*** Opening of DATA SHOWN ***
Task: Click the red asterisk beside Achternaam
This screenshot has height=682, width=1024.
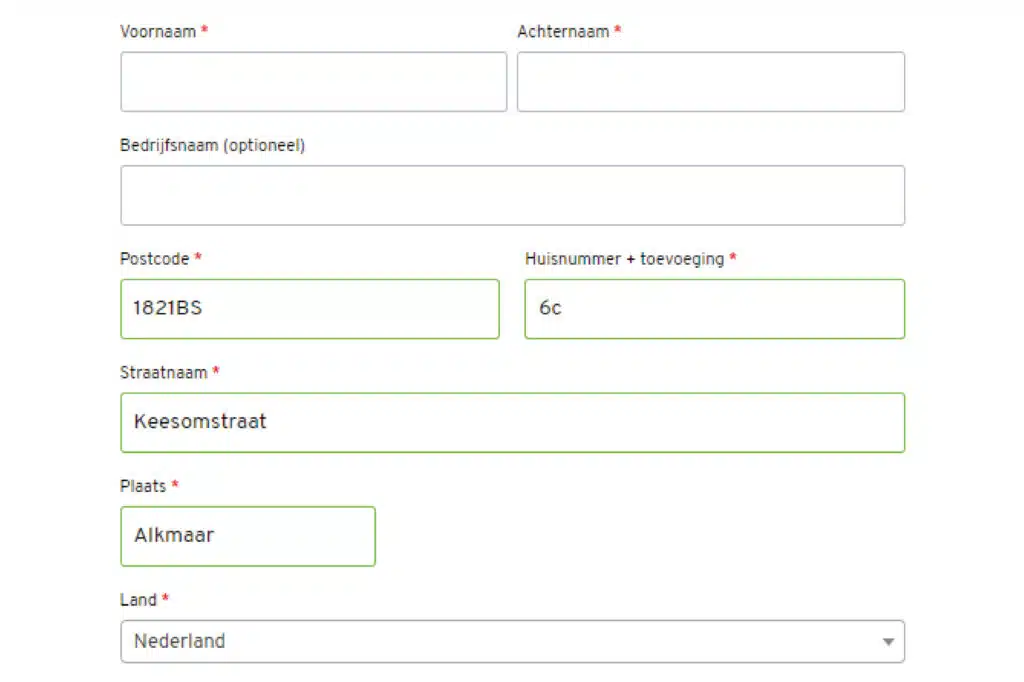Action: [x=618, y=31]
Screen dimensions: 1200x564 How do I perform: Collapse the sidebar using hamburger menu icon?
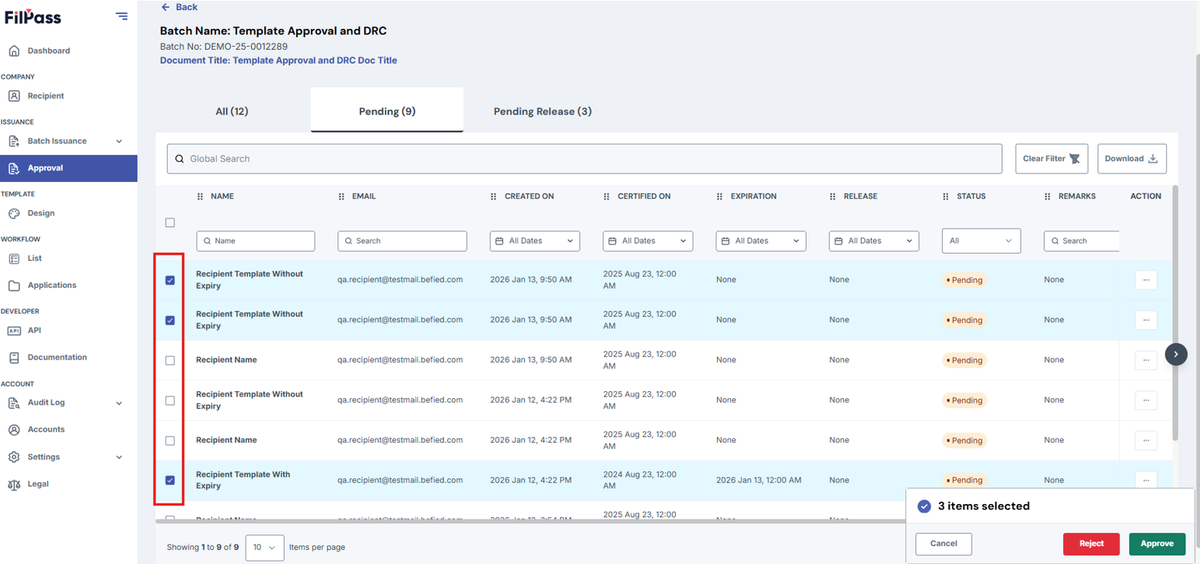[121, 16]
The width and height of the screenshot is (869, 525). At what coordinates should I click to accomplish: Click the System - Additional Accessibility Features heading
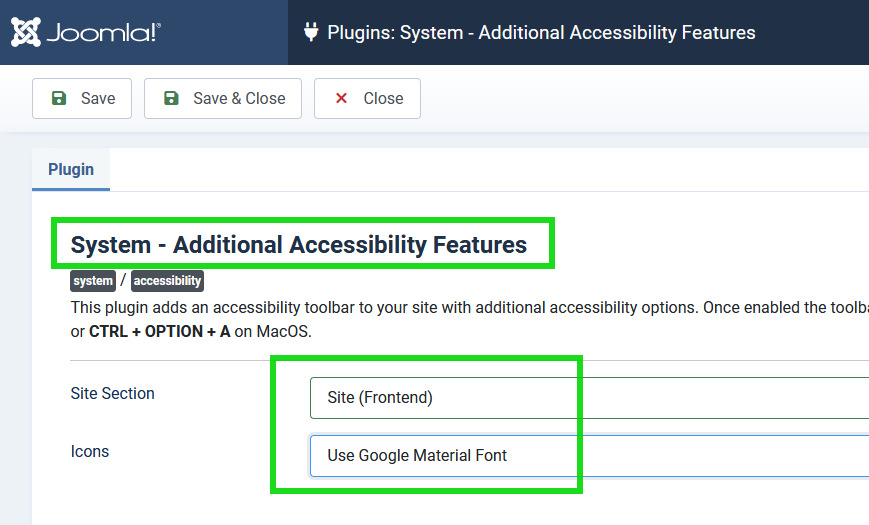point(298,244)
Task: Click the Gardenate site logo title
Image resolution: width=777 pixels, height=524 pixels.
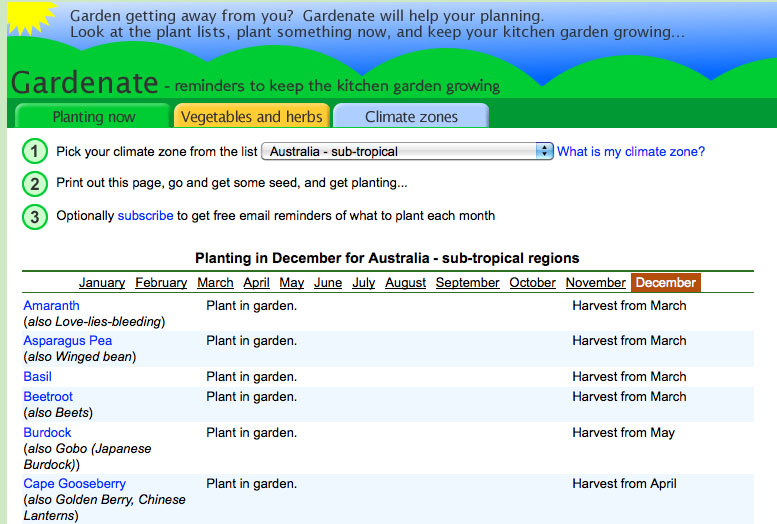Action: pos(85,82)
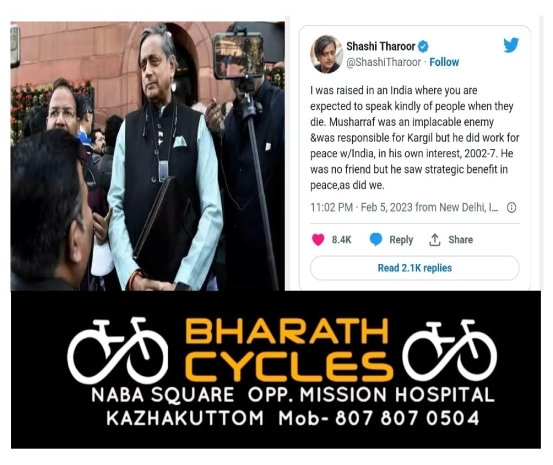Click the left white bicycle logo
Image resolution: width=553 pixels, height=465 pixels.
pyautogui.click(x=117, y=350)
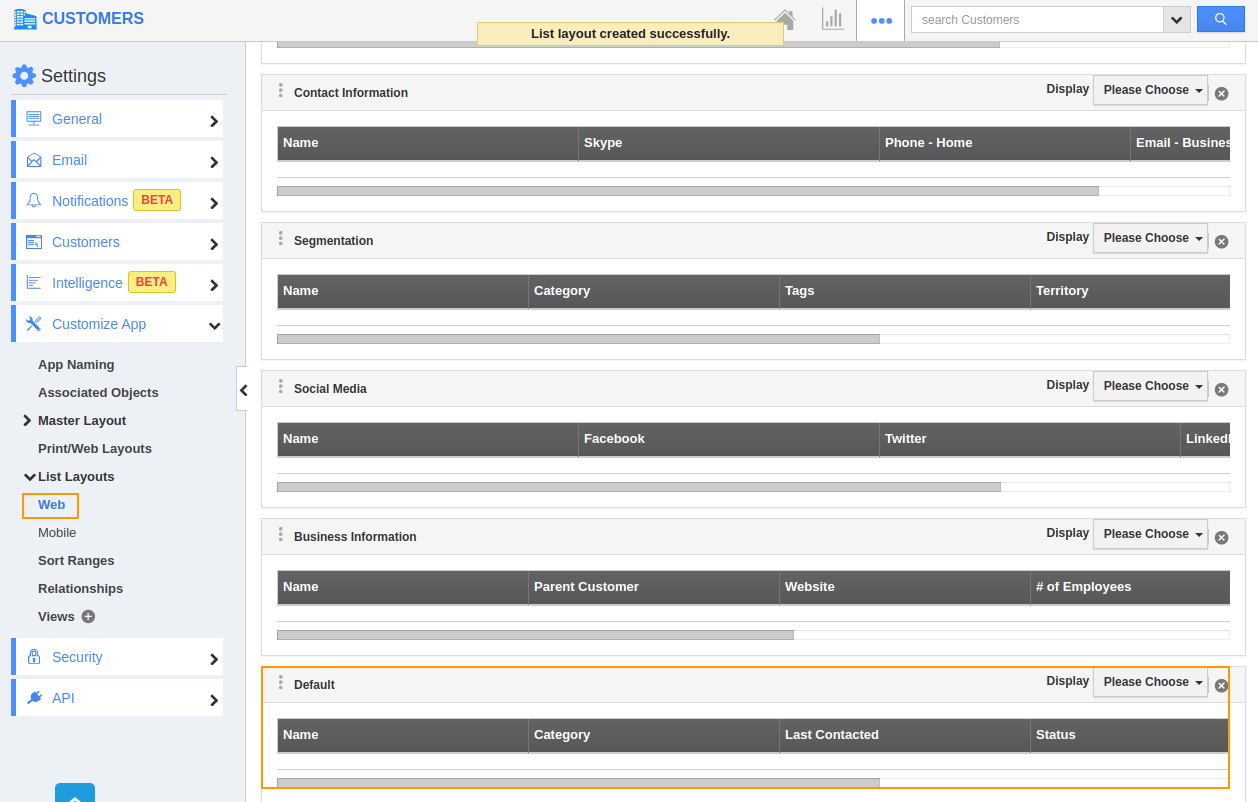Select Mobile under List Layouts

[x=57, y=533]
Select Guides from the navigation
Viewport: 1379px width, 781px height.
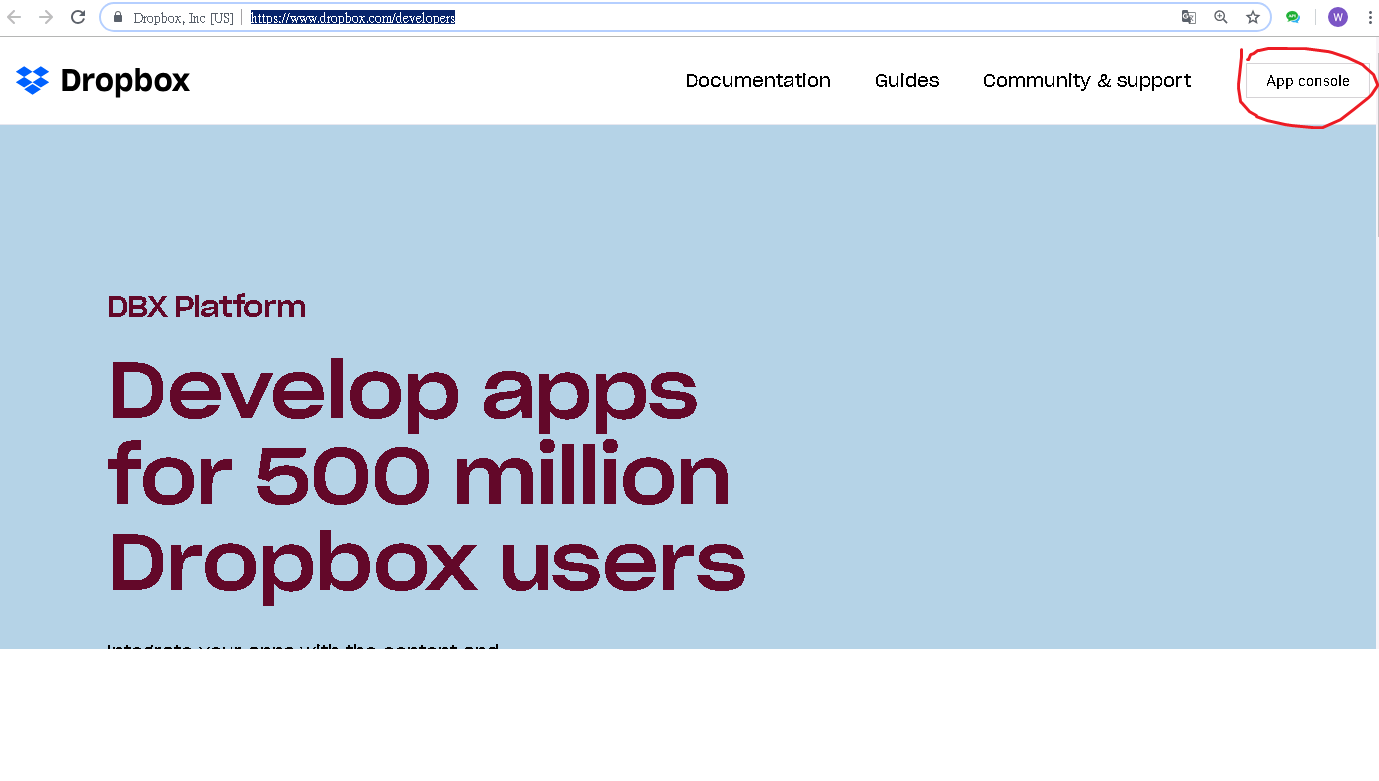click(906, 80)
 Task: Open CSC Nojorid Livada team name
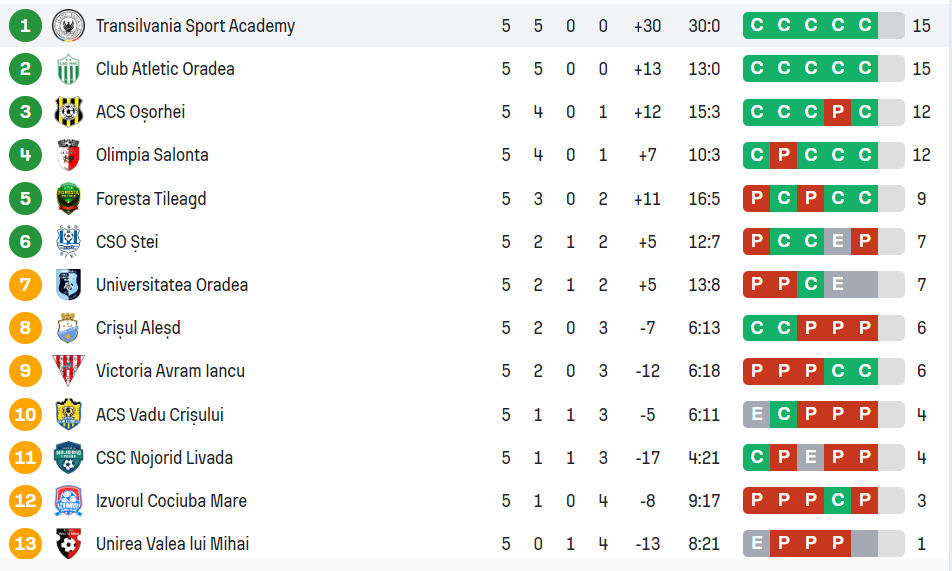(164, 458)
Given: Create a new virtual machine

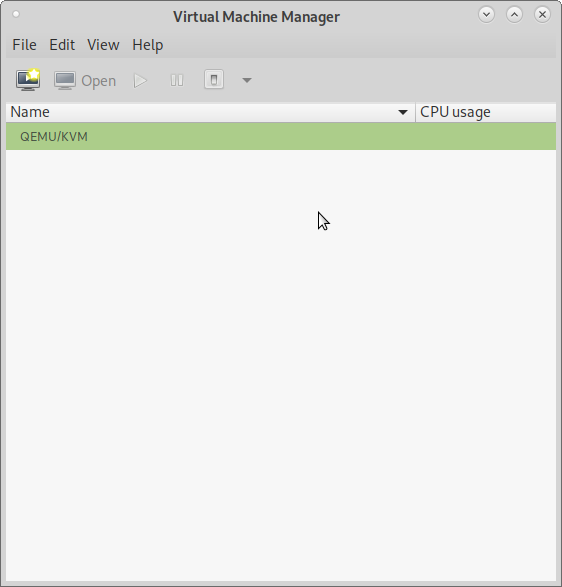Looking at the screenshot, I should (x=28, y=80).
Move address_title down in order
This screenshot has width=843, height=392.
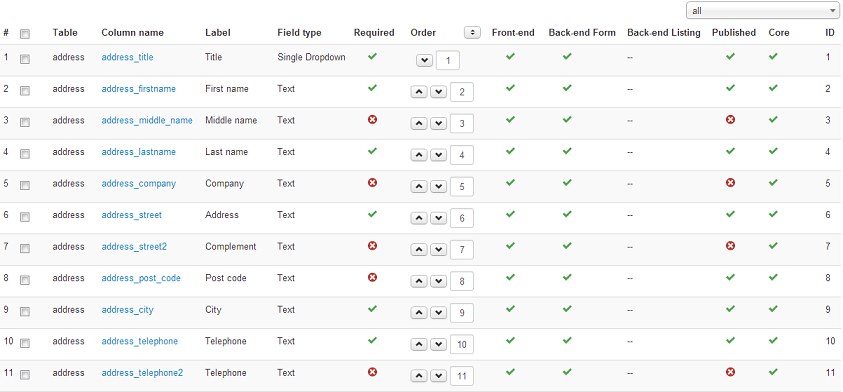click(424, 60)
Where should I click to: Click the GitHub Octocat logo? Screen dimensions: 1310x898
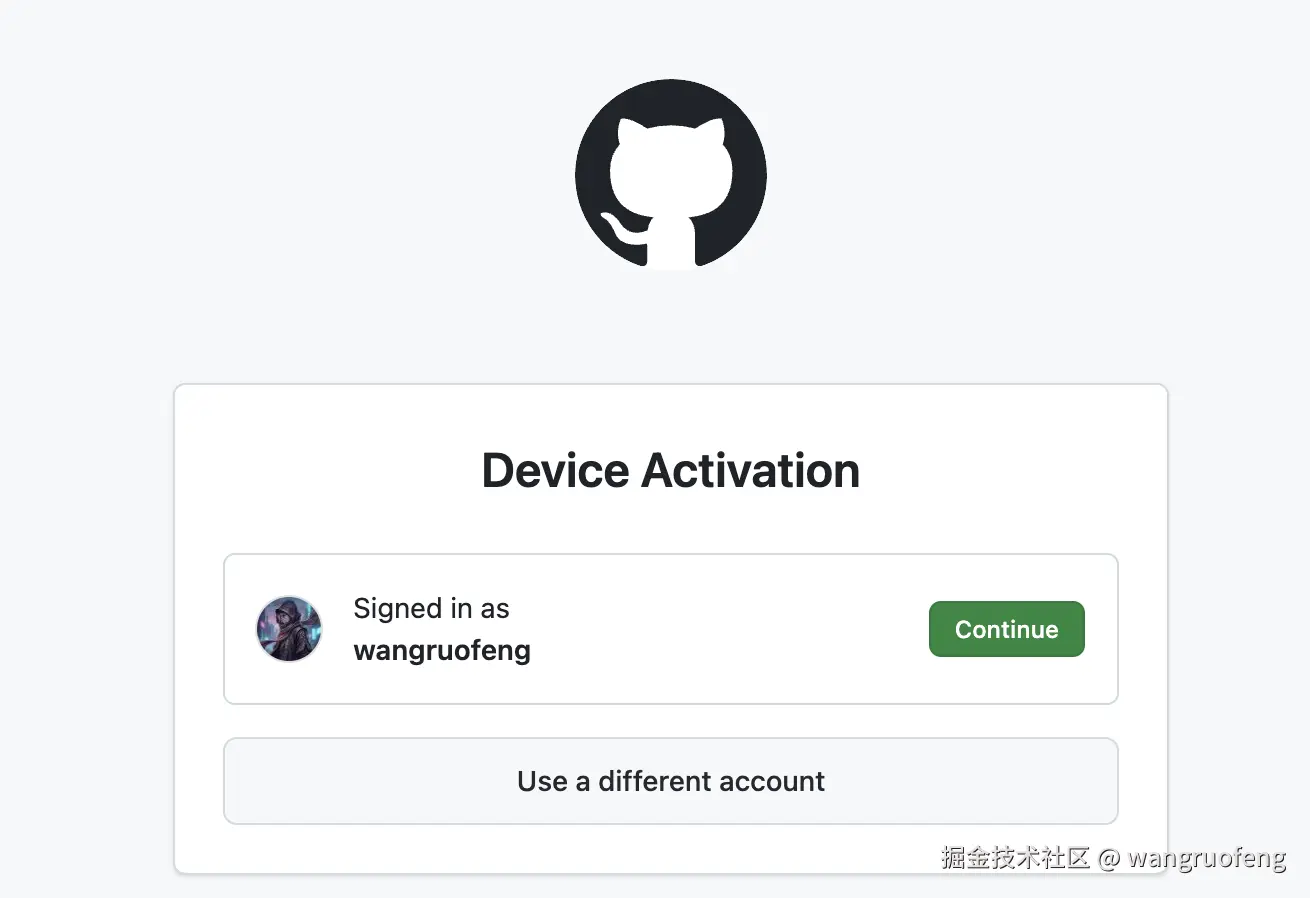pos(671,175)
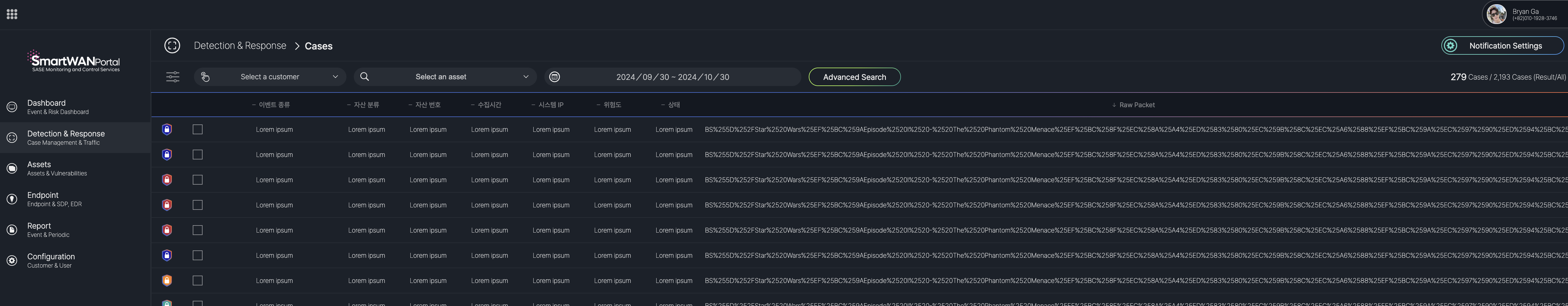Click the filter sliders icon
This screenshot has height=306, width=1568.
click(x=173, y=76)
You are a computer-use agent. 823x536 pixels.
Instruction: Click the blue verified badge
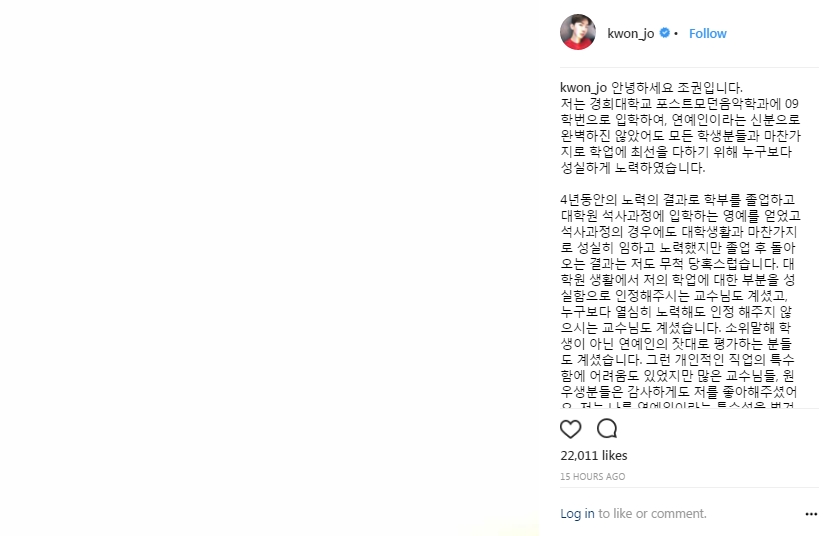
*** Close of DATA SHOWN ***
*WORK REQUIRED:* Leaving out the pictures, print every record exactly as written.

*YOUR RESPONSE:*
Task: Click the red asterisk beside Achternaam
This screenshot has height=682, width=1024.
Action: [x=618, y=31]
Screen dimensions: 1200x564 How do I perform: Collapse the sidebar using hamburger menu icon?
[121, 16]
The width and height of the screenshot is (869, 525). At what coordinates should I click to accomplish: Click the System - Additional Accessibility Features heading
point(298,244)
Task: Click the Gardenate site logo title
Image resolution: width=777 pixels, height=524 pixels.
Action: pos(85,82)
Click the left white bicycle logo
Image resolution: width=553 pixels, height=465 pixels.
pyautogui.click(x=117, y=350)
Select Mobile under List Layouts

[x=57, y=533]
Select Guides from the navigation
Viewport: 1379px width, 781px height.
click(906, 80)
 Task: Open CSC Nojorid Livada team name
(164, 458)
Given: Create a new virtual machine

Looking at the screenshot, I should (x=28, y=80).
Move address_title down in order
This screenshot has width=843, height=392.
click(424, 60)
Where should I click to: Click the GitHub Octocat logo? Screen dimensions: 1310x898
pos(671,175)
Click the filter sliders icon
This screenshot has height=306, width=1568.
click(x=173, y=76)
You are a computer-use agent. 823x536 pixels.
Instruction: Click the blue verified badge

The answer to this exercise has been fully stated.